Available data: Begin

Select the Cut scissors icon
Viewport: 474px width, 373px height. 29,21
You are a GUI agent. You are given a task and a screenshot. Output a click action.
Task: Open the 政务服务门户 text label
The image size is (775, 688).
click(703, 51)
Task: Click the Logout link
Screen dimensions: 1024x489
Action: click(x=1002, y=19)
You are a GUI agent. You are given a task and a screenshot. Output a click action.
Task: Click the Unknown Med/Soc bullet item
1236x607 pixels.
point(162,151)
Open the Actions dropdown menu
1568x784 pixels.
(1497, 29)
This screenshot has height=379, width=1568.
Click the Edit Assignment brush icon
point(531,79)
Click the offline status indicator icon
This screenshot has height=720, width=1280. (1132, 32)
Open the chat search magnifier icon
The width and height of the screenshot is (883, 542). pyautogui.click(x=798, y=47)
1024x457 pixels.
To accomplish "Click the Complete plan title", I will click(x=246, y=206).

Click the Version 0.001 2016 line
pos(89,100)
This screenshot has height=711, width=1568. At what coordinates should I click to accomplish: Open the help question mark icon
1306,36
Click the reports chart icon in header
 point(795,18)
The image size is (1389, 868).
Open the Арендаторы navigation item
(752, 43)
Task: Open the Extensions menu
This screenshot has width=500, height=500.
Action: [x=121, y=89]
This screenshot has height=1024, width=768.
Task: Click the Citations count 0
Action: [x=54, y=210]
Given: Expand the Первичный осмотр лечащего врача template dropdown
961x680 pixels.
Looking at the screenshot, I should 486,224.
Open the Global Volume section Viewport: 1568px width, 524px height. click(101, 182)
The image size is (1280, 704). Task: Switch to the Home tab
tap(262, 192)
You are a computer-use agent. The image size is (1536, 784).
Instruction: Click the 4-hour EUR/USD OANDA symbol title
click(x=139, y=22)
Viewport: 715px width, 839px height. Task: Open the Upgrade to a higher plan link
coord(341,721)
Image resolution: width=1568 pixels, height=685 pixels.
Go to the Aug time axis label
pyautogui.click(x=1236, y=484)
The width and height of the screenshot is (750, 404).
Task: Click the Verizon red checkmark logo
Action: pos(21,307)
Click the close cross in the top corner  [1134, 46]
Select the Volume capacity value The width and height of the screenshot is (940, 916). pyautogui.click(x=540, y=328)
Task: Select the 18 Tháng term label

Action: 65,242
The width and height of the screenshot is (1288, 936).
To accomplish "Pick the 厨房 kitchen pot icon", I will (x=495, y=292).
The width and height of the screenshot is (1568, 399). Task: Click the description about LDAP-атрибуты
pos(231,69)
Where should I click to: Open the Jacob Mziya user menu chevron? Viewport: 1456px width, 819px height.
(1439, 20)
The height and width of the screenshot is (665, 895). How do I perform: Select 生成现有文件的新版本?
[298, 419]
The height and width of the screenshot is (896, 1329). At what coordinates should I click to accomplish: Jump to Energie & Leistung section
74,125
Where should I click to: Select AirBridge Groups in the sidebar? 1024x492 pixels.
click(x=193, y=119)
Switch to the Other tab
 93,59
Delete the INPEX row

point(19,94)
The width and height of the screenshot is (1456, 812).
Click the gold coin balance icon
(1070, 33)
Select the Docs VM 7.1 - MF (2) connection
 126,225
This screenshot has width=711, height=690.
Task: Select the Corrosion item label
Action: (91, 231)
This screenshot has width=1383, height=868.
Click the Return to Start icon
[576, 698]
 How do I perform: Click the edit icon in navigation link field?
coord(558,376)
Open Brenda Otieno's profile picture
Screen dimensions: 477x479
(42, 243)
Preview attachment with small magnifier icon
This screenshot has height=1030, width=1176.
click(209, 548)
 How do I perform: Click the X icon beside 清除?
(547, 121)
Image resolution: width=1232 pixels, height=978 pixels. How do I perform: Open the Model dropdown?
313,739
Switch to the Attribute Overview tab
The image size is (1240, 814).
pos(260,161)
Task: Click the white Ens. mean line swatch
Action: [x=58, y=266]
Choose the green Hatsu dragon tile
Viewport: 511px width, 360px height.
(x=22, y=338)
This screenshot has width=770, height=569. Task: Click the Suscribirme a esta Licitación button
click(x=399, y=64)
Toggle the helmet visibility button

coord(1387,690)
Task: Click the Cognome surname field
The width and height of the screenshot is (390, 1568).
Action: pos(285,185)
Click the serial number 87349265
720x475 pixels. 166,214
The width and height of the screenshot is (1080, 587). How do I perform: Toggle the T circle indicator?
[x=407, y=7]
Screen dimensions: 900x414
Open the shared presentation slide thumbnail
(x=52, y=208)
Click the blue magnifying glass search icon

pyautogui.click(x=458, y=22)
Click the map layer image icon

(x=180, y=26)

Available data: End

Directions: Transcribe the material above in its entirety, precisely as written.

Exercise solution:
Select the Cut scissors icon
Viewport: 474px width, 373px height. 29,21
You are a GUI agent. You are given a task and a screenshot. Output a click action.
Task: Open the 政务服务门户 text label
The image size is (775, 688).
click(703, 51)
Task: Click the Logout link
Screen dimensions: 1024x489
Action: click(x=1002, y=19)
You are a GUI agent. You are given a task and a screenshot. Output a click action.
Task: Click the Unknown Med/Soc bullet item
1236x607 pixels.
point(162,151)
Open the Actions dropdown menu
1568x784 pixels.
(1497, 29)
This screenshot has height=379, width=1568.
Click the Edit Assignment brush icon
point(531,79)
Click the offline status indicator icon
This screenshot has height=720, width=1280. (1132, 32)
Open the chat search magnifier icon
The width and height of the screenshot is (883, 542). pyautogui.click(x=798, y=47)
1024x457 pixels.
To accomplish "Click the Complete plan title", I will click(x=246, y=206).

Click the Version 0.001 2016 line
pos(89,100)
This screenshot has height=711, width=1568. At what coordinates should I click to accomplish: Open the help question mark icon
1306,36
Click the reports chart icon in header
 point(795,18)
The image size is (1389, 868).
Open the Арендаторы navigation item
(752, 43)
Task: Open the Extensions menu
This screenshot has width=500, height=500.
Action: [x=121, y=89]
This screenshot has height=1024, width=768.
Task: Click the Citations count 0
Action: [x=54, y=210]
Given: Expand the Первичный осмотр лечащего врача template dropdown
961x680 pixels.
Looking at the screenshot, I should 486,224.
Open the Global Volume section Viewport: 1568px width, 524px height. click(101, 182)
The image size is (1280, 704). Task: Switch to the Home tab
tap(262, 192)
You are a computer-use agent. The image size is (1536, 784).
Instruction: Click the 4-hour EUR/USD OANDA symbol title
click(x=139, y=22)
Viewport: 715px width, 839px height. Task: Open the Upgrade to a higher plan link
coord(341,721)
Image resolution: width=1568 pixels, height=685 pixels.
Go to the Aug time axis label
pyautogui.click(x=1236, y=484)
The width and height of the screenshot is (750, 404).
Task: Click the Verizon red checkmark logo
Action: pos(21,307)
Click the close cross in the top corner  [1134, 46]
Select the Volume capacity value The width and height of the screenshot is (940, 916). pyautogui.click(x=540, y=328)
Task: Select the 18 Tháng term label

Action: 65,242
The width and height of the screenshot is (1288, 936).
To accomplish "Pick the 厨房 kitchen pot icon", I will (x=495, y=292).
The width and height of the screenshot is (1568, 399). Task: Click the description about LDAP-атрибуты
pos(231,69)
Where should I click to: Open the Jacob Mziya user menu chevron? Viewport: 1456px width, 819px height.
(1439, 20)
The height and width of the screenshot is (665, 895). How do I perform: Select 生成现有文件的新版本?
[298, 419]
The height and width of the screenshot is (896, 1329). At what coordinates should I click to accomplish: Jump to Energie & Leistung section
74,125
Where should I click to: Select AirBridge Groups in the sidebar? 1024x492 pixels.
click(x=193, y=119)
Switch to the Other tab
 93,59
Delete the INPEX row

point(19,94)
The width and height of the screenshot is (1456, 812).
Click the gold coin balance icon
(1070, 33)
Select the Docs VM 7.1 - MF (2) connection
 126,225
This screenshot has width=711, height=690.
Task: Select the Corrosion item label
Action: (91, 231)
This screenshot has width=1383, height=868.
Click the Return to Start icon
[576, 698]
 How do I perform: Click the edit icon in navigation link field?
coord(558,376)
Open Brenda Otieno's profile picture
Screen dimensions: 477x479
(42, 243)
Preview attachment with small magnifier icon
This screenshot has height=1030, width=1176.
click(209, 548)
 How do I perform: Click the X icon beside 清除?
(547, 121)
Image resolution: width=1232 pixels, height=978 pixels. How do I perform: Open the Model dropdown?
313,739
Switch to the Attribute Overview tab
The image size is (1240, 814).
pos(260,161)
Task: Click the white Ens. mean line swatch
Action: [x=58, y=266]
Choose the green Hatsu dragon tile
Viewport: 511px width, 360px height.
(x=22, y=338)
This screenshot has width=770, height=569. Task: Click the Suscribirme a esta Licitación button
click(x=399, y=64)
Toggle the helmet visibility button

coord(1387,690)
Task: Click the Cognome surname field
The width and height of the screenshot is (390, 1568).
Action: pos(285,185)
Click the serial number 87349265
720x475 pixels. 166,214
The width and height of the screenshot is (1080, 587). How do I perform: Toggle the T circle indicator?
[x=407, y=7]
Screen dimensions: 900x414
Open the shared presentation slide thumbnail
(x=52, y=208)
Click the blue magnifying glass search icon

pyautogui.click(x=458, y=22)
Click the map layer image icon

(x=180, y=26)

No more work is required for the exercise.